Urinary obstruction

Some illnesses and conditions can block your flow of urine, either fully or partially. If this happens, it can be serious. A blockage usually occurs in the urethra (the tube that goes from your bladder to the outside). It may also occur in your bladder or ureters (the tubes that connect your kidneys to your bladder).


A blockage can be caused by an infection, kidney or bladder stones, or nerve problems in your bladder.

Other causes include:

  • a swollen prostate gland (in men)
  • sagging pelvic organs (in women)
  • abnormal narrowing of the urethra
  • damage to a woman’s urethra during sex
  • kidney failure
  • a tumour.


If you have a urinary obstruction, you may have the following symptoms:  

  • You may be unable to pass urine.
  • You may have reduced urine flow.
  • Your urine flow may stop and start.
  • You may have pain while you're passing urine.
  • You may have dripping or dribbling when you start or finish urinating.

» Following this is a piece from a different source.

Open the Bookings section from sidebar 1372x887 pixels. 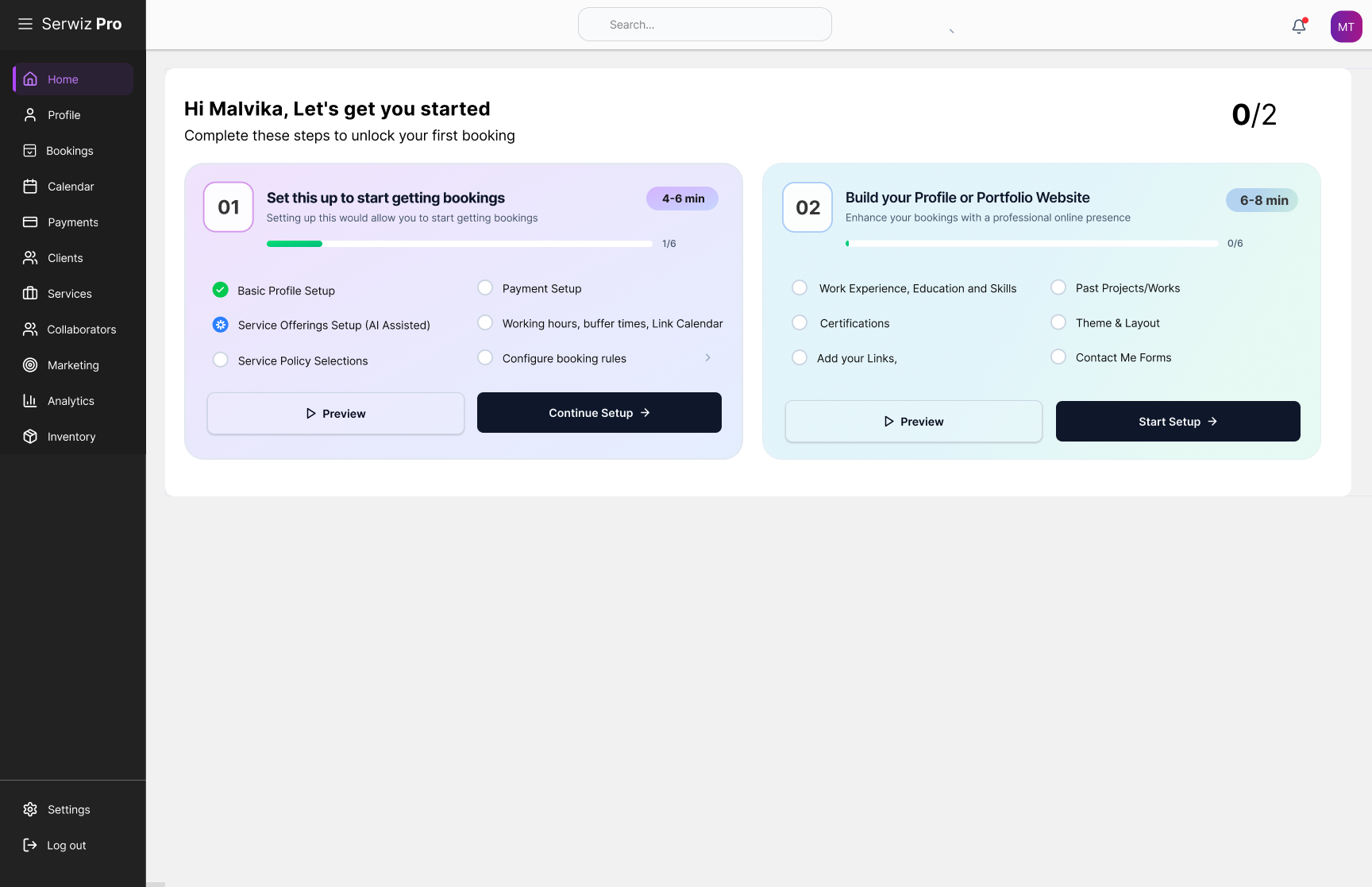[x=70, y=150]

There may be a delay in the urine stream starting.


See your doctor

If you have symptoms of a urinary blockage, you should see your doctor quickly.

  • If your doctor finds that that the blockage is in your urethra or bladder, they can relieve the pressure with a catheter, which is a flexible slender tube.

If the obstruction is in your ureter, emergency surgery may be necessary.